Personal Protection From Ransomware

To reduce the risk of ransomware infection, it is essential to take certain precautions. Firstly, it is vital to back up your files regularly to an external source so that you can restore them if necessary. Secondly, be cautious with email attachments and links, and avoid clicking on ads and visiting websites from unknown sources.

To further minimize the risk of ransomware attacks, install a reliable antivirus program and keep all software applications and operating systems up to date. Enabling the 'Show file extensions' option in Windows settings will allow you to easily identify potentially dangerous file extensions such as .exe, .vbs, and .scr.

Avoid accessing websites that are not secured with the HTTPS protocol, although keep in mind that some malicious websites also use HTTPS. To further mitigate the threat of ransomware, visit NoMoreRansom.org. The website, created by law enforcement and IT security companies, provides free decryption toolkits for infected users and valuable advice for preventing ransomware attacks.

Examples of Ransomware

GrandCrab (2018)

GrandCrab is a notorious ransomware that was first detected in January 2018. Within a month of its emergence, the malware had already infected over 50,000 victims, mostly through phishing emails and malvertising. It was also the first ransomware to demand payment in DASH cryptocurrency, with the initial ransom amounting to between $300 and $1500.

The Romanian authorities, in partnership with Bitdefender and Europol, worked to disrupt GrandCrab and were successful in doing so. A free data recovery kit is now available to those affected by the malware.

WannaCry (2017)

In a global cyberattack that lasted for four days, over 300,000 computers were infected by WannaCry. The malware used an exploit called EternalBlue and primarily targeted Microsoft Windows operating systems, with Windows 7 being the most vulnerable. The attack was eventually stopped after Microsoft released emergency patches.

While no concrete evidence was presented, security experts from the US claimed that the attack was carried out by North Korea.

Bad Rabbit (2017)

A fake Adobe Flash update was used to spread ransomware that required manual installation of a .exe file.
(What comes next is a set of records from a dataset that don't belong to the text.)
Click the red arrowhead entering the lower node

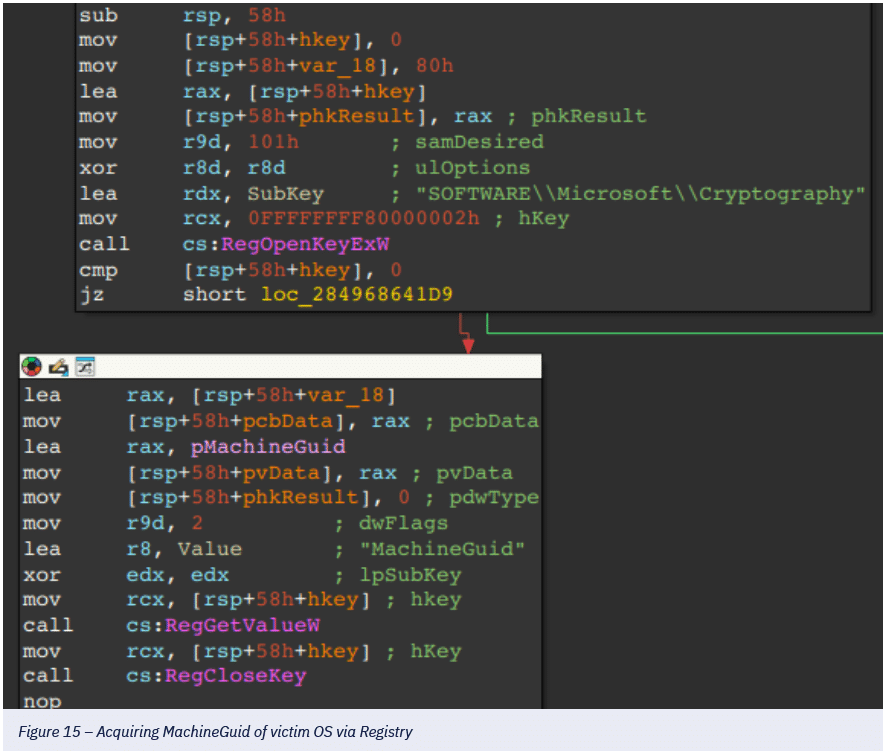click(467, 345)
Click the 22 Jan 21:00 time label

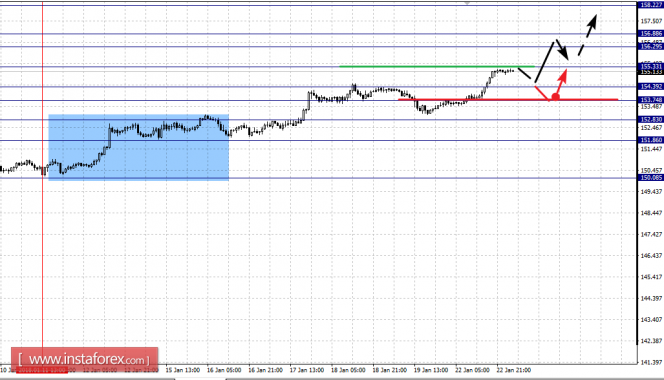pos(514,370)
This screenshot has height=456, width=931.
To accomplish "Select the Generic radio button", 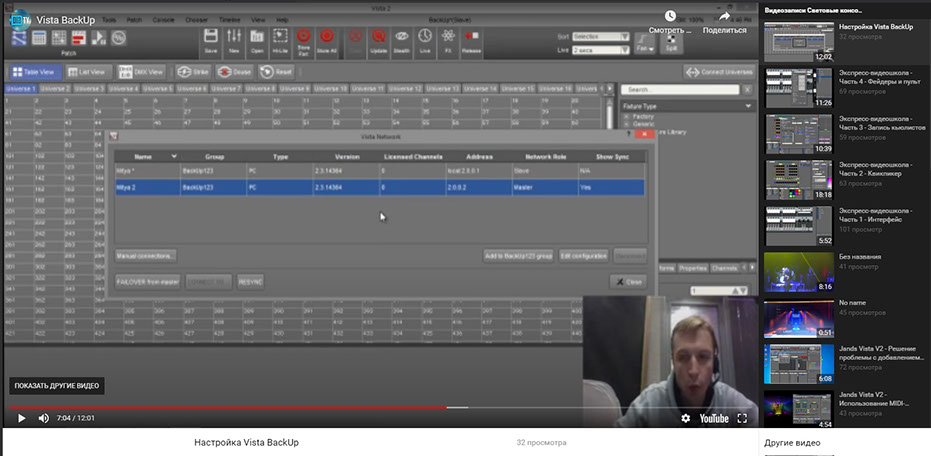I will tap(627, 123).
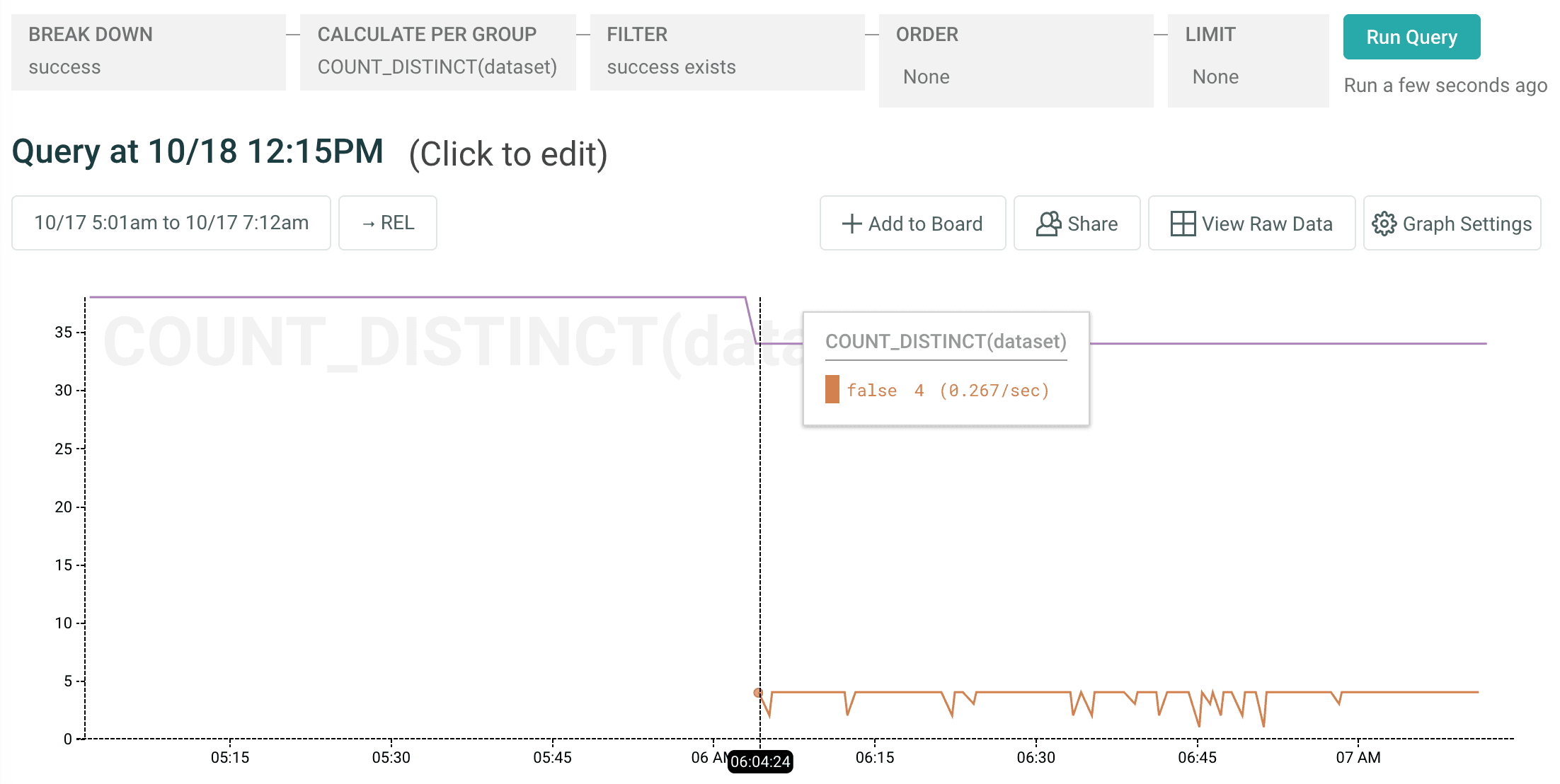Click the query title to rename it
The image size is (1560, 784).
point(198,151)
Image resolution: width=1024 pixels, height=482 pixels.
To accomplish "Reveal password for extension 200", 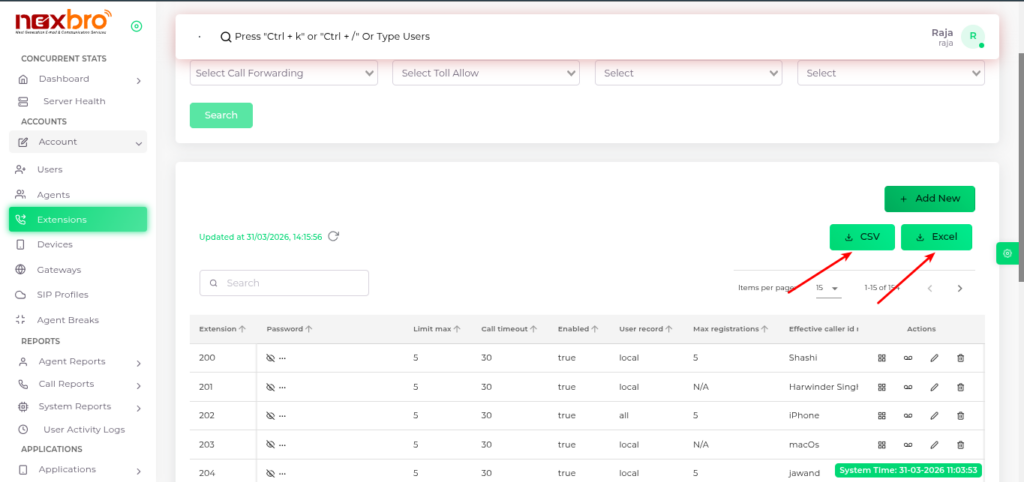I will click(270, 358).
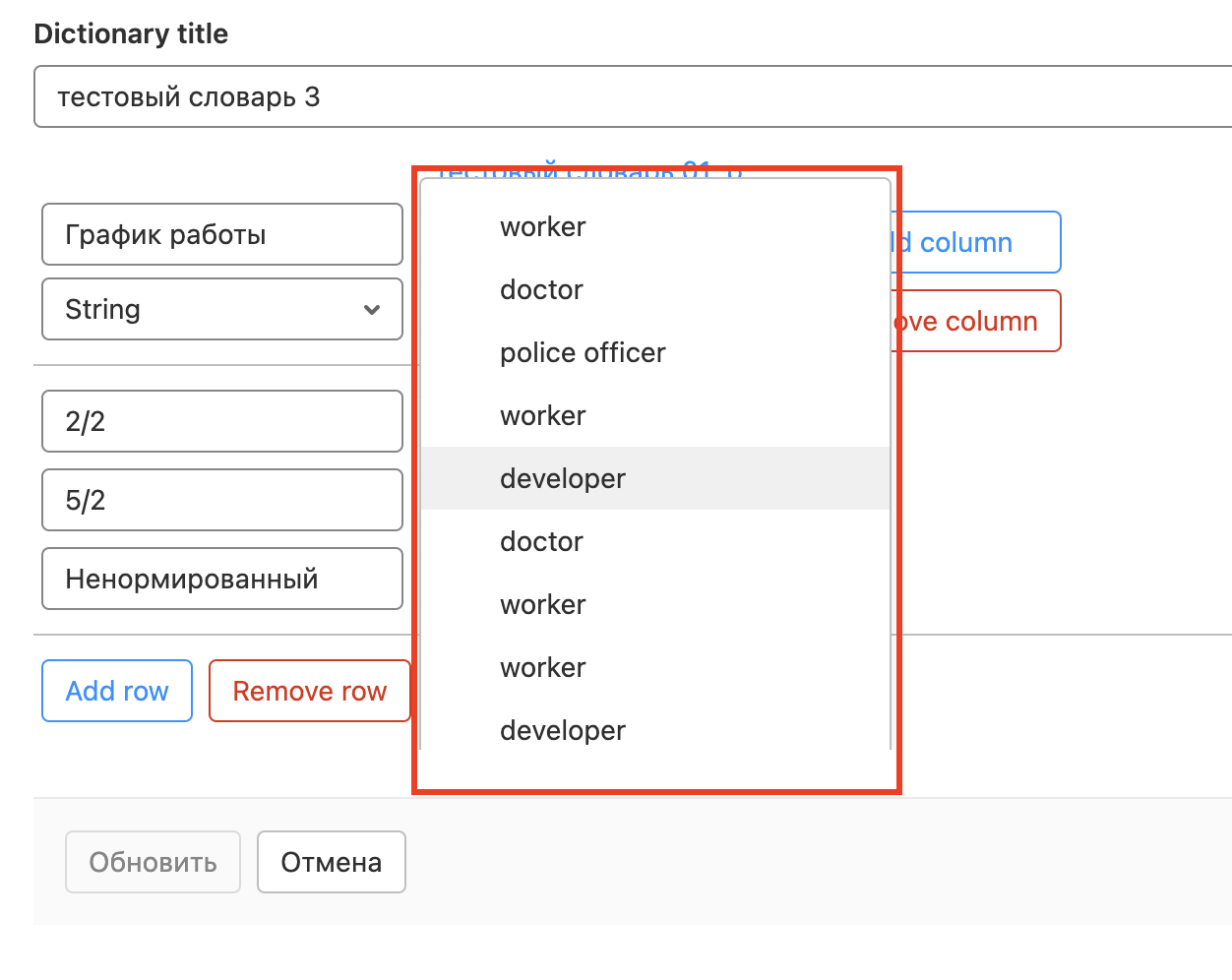1232x980 pixels.
Task: Focus the Dictionary title text field
Action: 630,96
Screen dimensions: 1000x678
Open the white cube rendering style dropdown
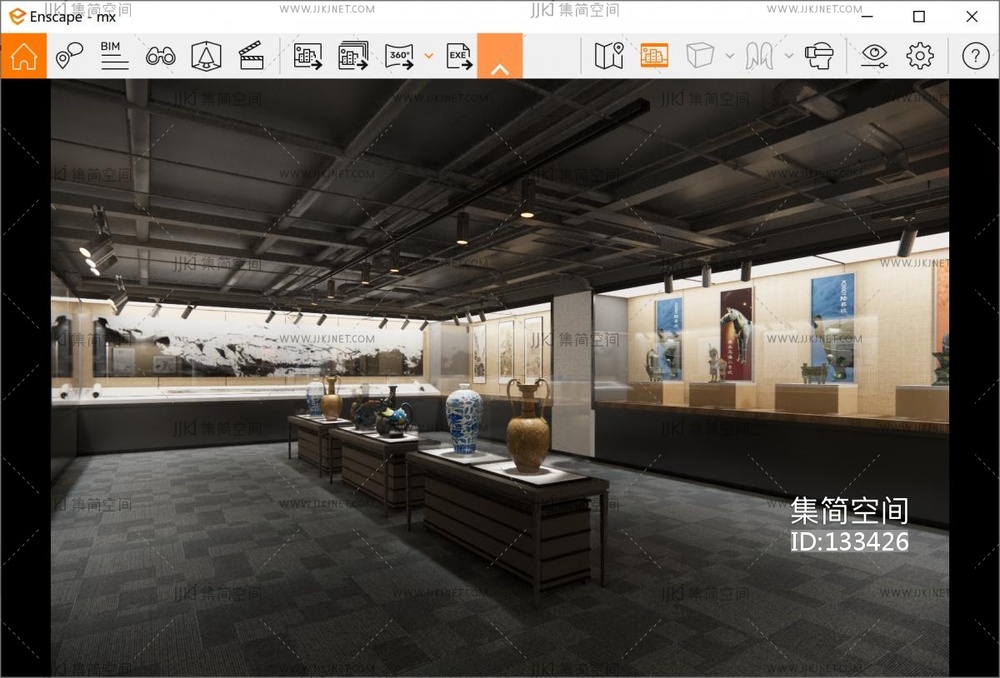click(x=701, y=56)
The majority of infected machines were located in Russia, and the cost of decryption was about 280 US dollars or 0.05 BTC at the time.

Locky (2016)

Locky was commonly spread via email attachments disguised as invoices that required payment. The Hollywood Presbyterian Medical Center fell victim to Locky in 2016 and ended up paying a ransom of 40 BTC (equivalent to $17,000 at the time) to regain access to their computer systems.

Conclusion

Ransomware has become a significant threat to organizations and individuals worldwide. The damage caused by ransomware attacks can be extensive, with victims often left with a difficult decision to pay the ransom or lose their data. To protect against ransomware attacks, it is essential to take preventative measures, such as keeping the software and operating systems updated, avoiding suspicious email attachments and links, and backing up files regularly. While ransomware attacks continue to evolve, it is critical to remain vigilant and stay informed about the latest threats and protection methods.